Yesterday, while doing some browsing in between craft sessions with the snolfs, I encountered a statement by someone I had been thinking fairly well of (I say “fairly well” because his writings have, of late, been focused on a specific person ... you know the one ... running for Grand Poobah Over Us All). His statement floored me.
It’s here, but because it’s short and comments can easily be memory-holed, I’ll post it in its entirety:
Anyone who claims they are against Ron Paul and are also "libertarian" are not libertarians.
Now, I know it may seem odd, that a place where at least two contributors have expressed dismay over the word’s dilution over the past few years is now taking umbrage at a statement such as the above. However weak it may seem to purists, though, the term “libertarian” retains a nontrivial amount of relevance. And as I wrote in my piece linked above, I am not entirely ready to jettison the term: to the degree that “libertarian” means for genuine freedom, it applies to me. But that’s a very minor part of what has me riled about that statement.
No single person defines an entire ideology. No individual can, after it’s been shared with just one other person, much less spread around the world. Ayn Rand tried, and we all know how well that went, even while she was alive and trying to rein in those unruly splitters who dared to do what she exhorted—to apply one’s own ability to reason—to her ideology. It is even more absurd to advocate the foregoing litmus test for being libertarian, when the ideology pre-existed the person. (And I’m not going to get into the quagmire of Mr. Potential Grand Poobah’s positions on various issues, because in a genuinely free society—one that’s been freed of the structure of the USSA’s current ruling pestilent class—his positions would be no more or less important than any other individual’s who has consented to be part of the voluntary community.)
Let us not forget that Mr. Potential Grand Poobah isn’t even running for Head Pestilent under the libertarian banner this time.
I would like to think that the comment was written as many are: in the heat of the moment, when many don’t take care to think carefully about what he or she wants to communicate, much less take the time to choose the best words for conveying that idea. If so, I can overlook such a lapse—I’ve certainly lapsed and gaffed all over the ’net myself. But I don’t know how likely that is ... the fever pitch with which some approach their advocacy seems to leave little room for recognizing gross overstatement ... especially when it comes from themselves. Having one person—one human individual who has changed his mind and made mistakes, as each human does—asserted to be the sole measure of being for freedom is enormously repugnant to me.
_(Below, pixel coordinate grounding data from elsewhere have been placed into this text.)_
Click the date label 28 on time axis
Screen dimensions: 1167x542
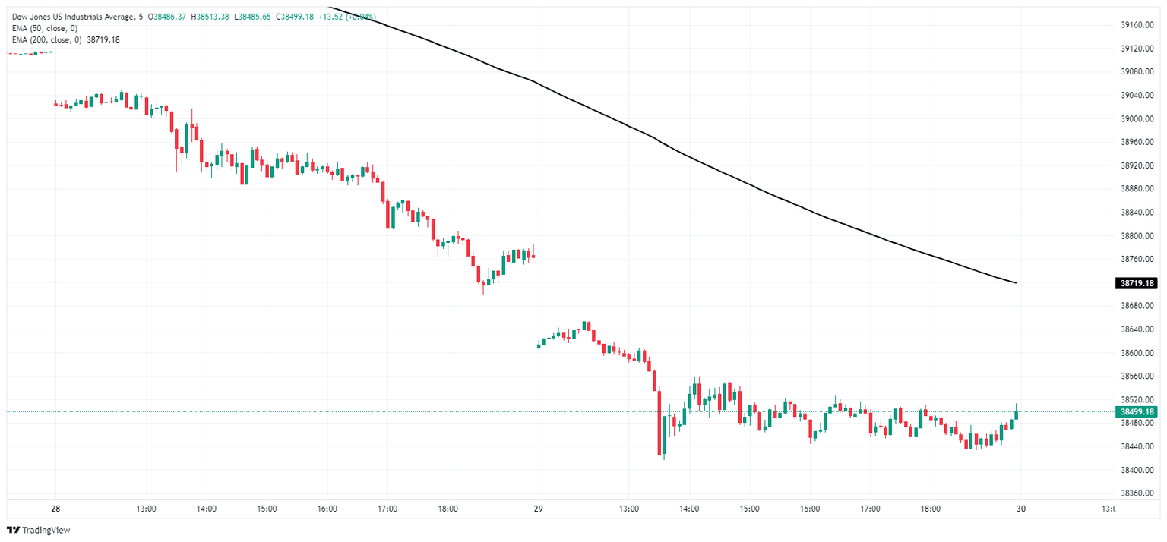[55, 509]
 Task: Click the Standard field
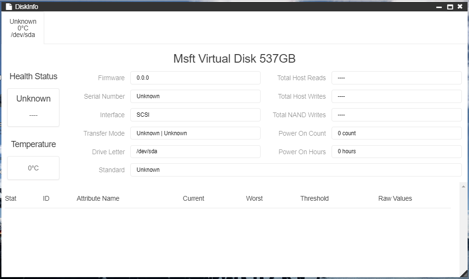[x=295, y=170]
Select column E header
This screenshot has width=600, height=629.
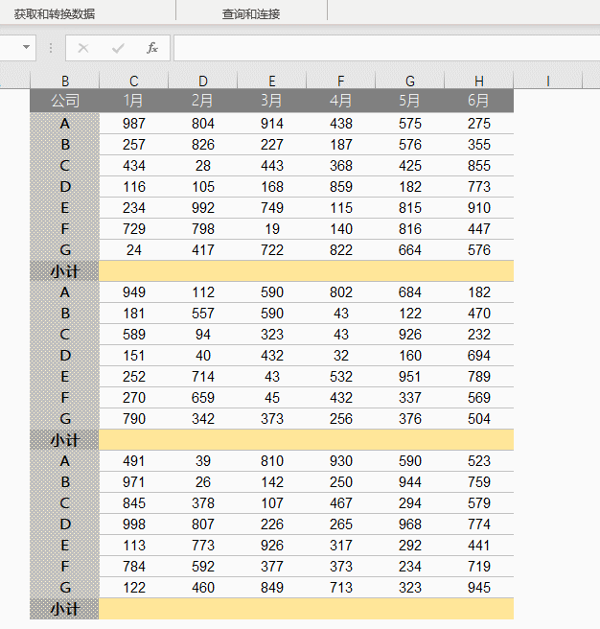pyautogui.click(x=272, y=82)
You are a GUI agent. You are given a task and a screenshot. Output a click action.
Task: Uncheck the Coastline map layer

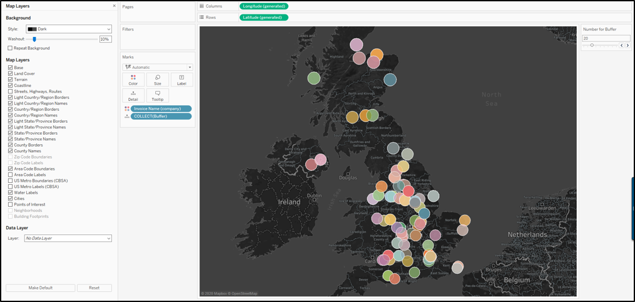pyautogui.click(x=10, y=86)
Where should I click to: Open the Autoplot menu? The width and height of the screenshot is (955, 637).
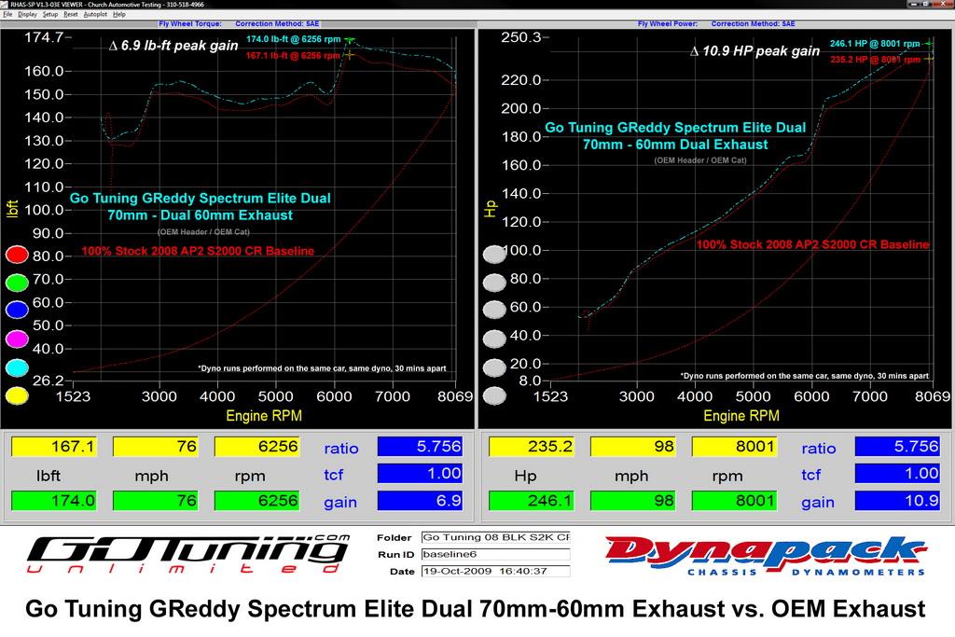coord(95,15)
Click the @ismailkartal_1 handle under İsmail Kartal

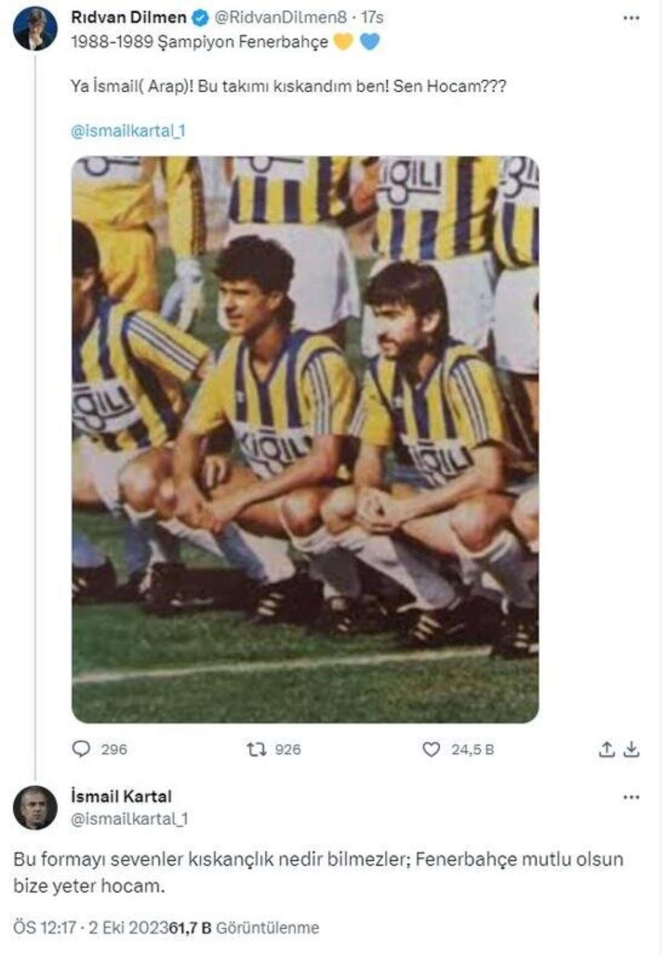129,819
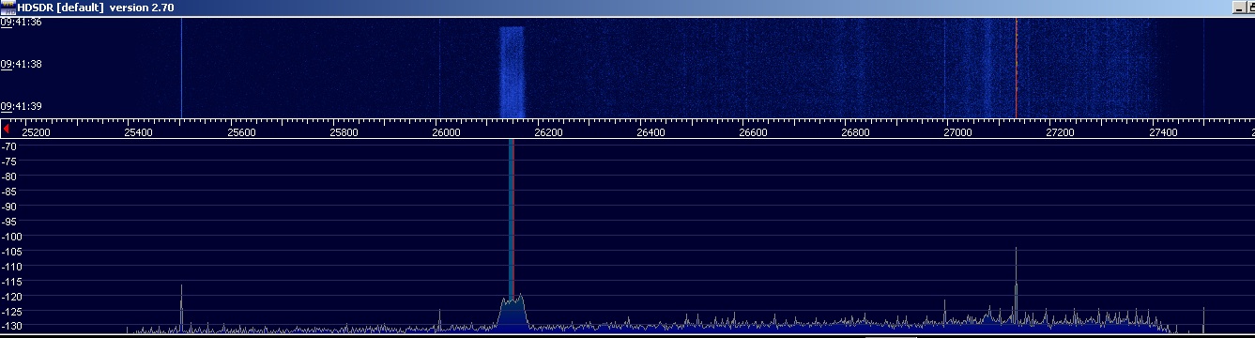Click the 25200 label on the frequency scale

[x=37, y=132]
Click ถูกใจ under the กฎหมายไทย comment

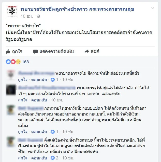point(23,132)
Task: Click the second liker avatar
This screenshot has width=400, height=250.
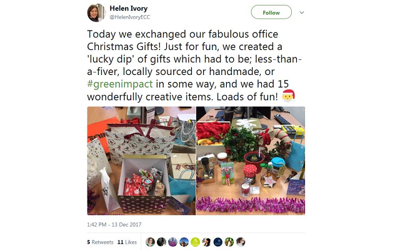Action: point(161,242)
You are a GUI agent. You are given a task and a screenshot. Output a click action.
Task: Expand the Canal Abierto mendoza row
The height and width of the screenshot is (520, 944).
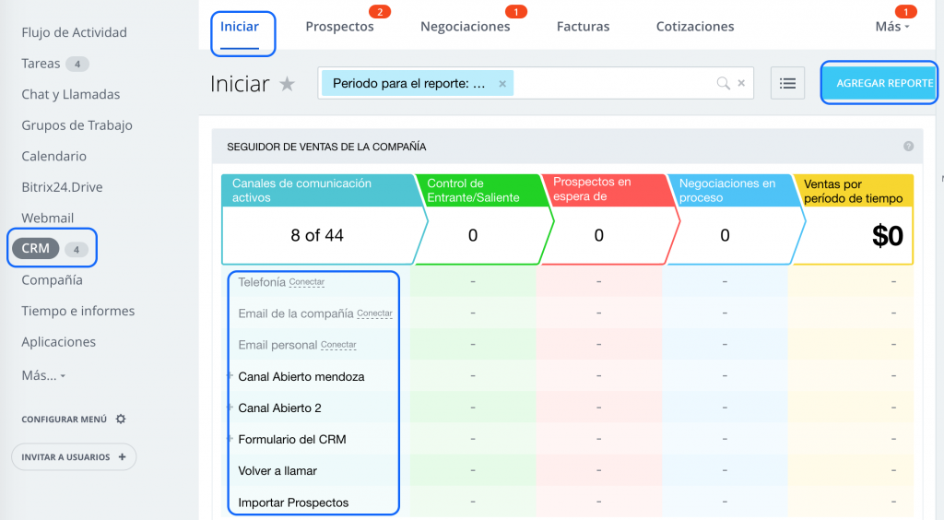click(x=229, y=375)
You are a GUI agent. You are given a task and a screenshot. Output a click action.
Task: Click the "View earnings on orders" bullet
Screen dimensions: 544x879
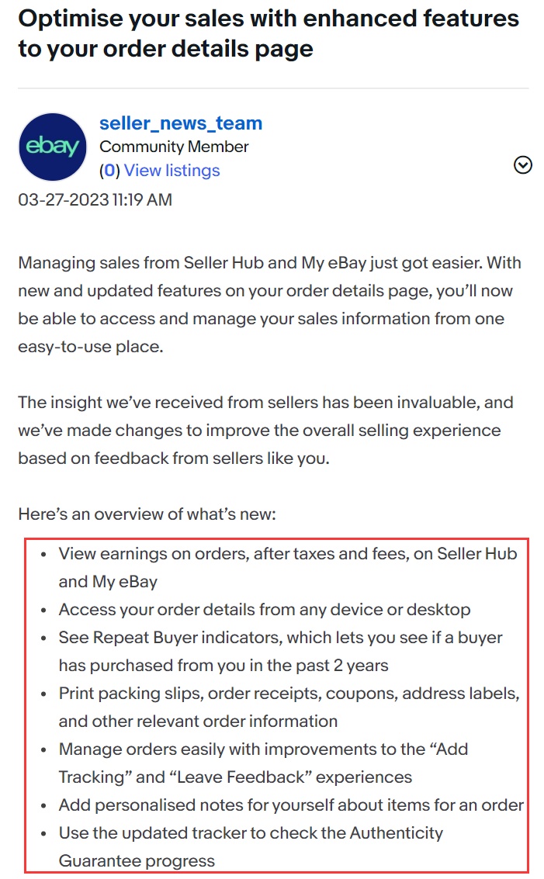pos(287,554)
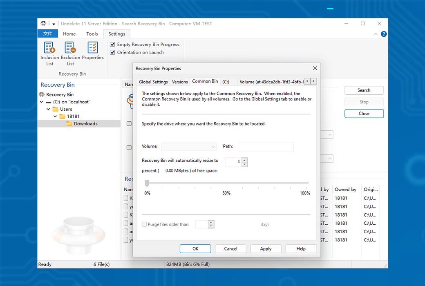Screen dimensions: 425x286
Task: Open the Tools ribbon tab
Action: click(x=92, y=34)
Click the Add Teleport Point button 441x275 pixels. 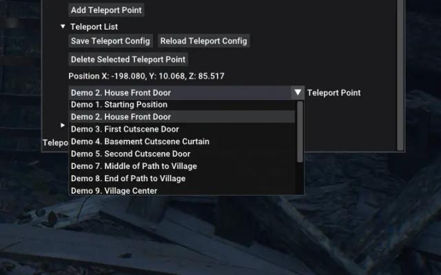pos(106,10)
[As a pre-emptive measure, in case some who read this want to try to persuade me of the error of my thinking, please read this first, then consider whether you want to invest some of your precious life to that task.]














I saw it
I saw that comment and was extremely disappointed that he wrote it. It makes me worried that the phenomenon of "he who shall not be named" has become more of a cult of personality than a genuine movement for increased freedom. As you said, no one person can or should define an ideology. I also believe that as soon as you put your freedom in anyone else's hands, you are one step from losing it entirely. You are responsible for making your own freedom.